PAGE:
>>>

[darcs-users] rebase feedback and amend-record flexibility

Michael Hendricks michael at ndrix.org
Mon Apr 2 16:09:24 UTC 2012


I've been playing with the rebase branch for the last couple weeks.  Here's
a lengthy brain dump.  If you're interested in more explanation for any
particular point, let me know.

   - suspend and unsuspend
      - have proven very useful
      - would be good building blocks for branch, rebase and stash plugins
      - should be top-level commands like record/unrecord, pull/unpull,
      revert/unrevert
      - are too low level to satisfactorily solve the deep amend problem
      for users
      - need a way to list suspended patches (darcs changes --suspended?)
   - pull
      - should be "darcs pull --suspend-conflicts"
      - even better would be "darcs pull
      --conflicts={mark,allow,disallow,skip,suspend-ours,suspend-theirs}"
      - suspending conflicted patches might offer more pleasant conflict
      resolution, one offender at a time
   - obliterate
      - should be "darcs obliterate --suspended"?
   - reify, inject
      - I don't understand the purpose of these commands
      - should their function be hidden in the implementation of
      suspend/unsuspend?
   - rebase command is superfluous UI
      - as mentioned above, most subcommands belong elsewhere
      - Darcs already has UI for accomplishing the same goals as
      Git/Mercurial rebase, no new UI needed except perhaps interactive rebase
      for performing bulk history-edit operations

Users coming from Git or Mercurial are likely to think of rebase in the
following use cases:

   - moving patches from one branch to another (the original Git use case)
      - "darcs push --obliterate" could remove the pushed patches from the
      local repo on success
   - commuting patches to better convey intent
      - perhaps makes less sense in darcs
      - sometimes useful to bring a few patches to the front so they're
      quicker to access during interactive patch selection
      - "git rebase --interactive" UI is the best I've seen for bulk
      commute operations
      - maybe best done as an interactive rebase plugin
   - rewording commit messages, changing author, changing date, etc
      - amend-record does this, it's just not smart enough yet
      - rewording a patch needs no commute operations
      - dependencies should never prevent a reword operation
      - rewording a buried darcs patch only modifies other patches if there
      are "record --ask-deps" dependencies (which appear easy to adjust
      automatically)

<<<

GIVEN DATA:
>>>

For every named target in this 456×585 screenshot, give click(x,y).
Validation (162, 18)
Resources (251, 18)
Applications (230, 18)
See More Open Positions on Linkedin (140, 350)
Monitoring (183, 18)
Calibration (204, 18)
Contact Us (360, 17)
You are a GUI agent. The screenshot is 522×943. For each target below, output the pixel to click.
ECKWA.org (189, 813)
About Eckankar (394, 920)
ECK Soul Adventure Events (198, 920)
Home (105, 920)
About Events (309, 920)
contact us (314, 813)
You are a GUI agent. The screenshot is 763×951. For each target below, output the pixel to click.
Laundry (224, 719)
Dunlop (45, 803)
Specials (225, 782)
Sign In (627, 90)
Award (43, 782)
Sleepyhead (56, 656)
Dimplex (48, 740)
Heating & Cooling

<<<

SET EXERCISE 1: In the darcs rebase message, which existing command does the writer say already handles rewording commit messages and changing the author or date?
SET EXERCISE 2: Return everything in the darcs rebase message from "I've been playing" down to "(darcs changes --suspended?)".
SET EXERCISE 3: Carry the darcs rebase message further from the point where it stops.

EXPECTED ANSWER 1: amend-record

EXPECTED ANSWER 2:
I've been playing with the rebase branch for the last couple weeks.  Here's
a lengthy brain dump.  If you're interested in more explanation for any
particular point, let me know.

   - suspend and unsuspend
      - have proven very useful
      - would be good building blocks for branch, rebase and stash plugins
      - should be top-level commands like record/unrecord, pull/unpull,
      revert/unrevert
      - are too low level to satisfactorily solve the deep amend problem
      for users
      - need a way to list suspended patches (darcs changes --suspended?)

EXPECTED ANSWER 3:
   - changing the effect of earlier patches
      - amend-record does this but isn't smart enough yet
      - is really "commute two patches to be adjacent then coalesce them"
      - commuting patches to be adjacent is more likely to succeed than
      commuting a buried patch to the front
      - amend-record can't do this yet because it selects patches before it
      selects changes
   - combining arbitrary, adjacent patches
      - Darcs internals call this coalesce, but we have no UI for it
      - current amend-record is a special case of this, applied to only the
      top two patches
      - maybe a new darcs command (combine,coalesce,squash)?
   - splitting a single patch into multiple, adjacent patches
      - conceptually similar to combining patches
      - maybe a new darcs command (split, uncombine, uncoalesce)?

In most of the above use cases, suspend/unsuspend is only needed as a last
attempt when normal commute/coalesce operations fail.  With some
adjustments, such failures should be relatively rare.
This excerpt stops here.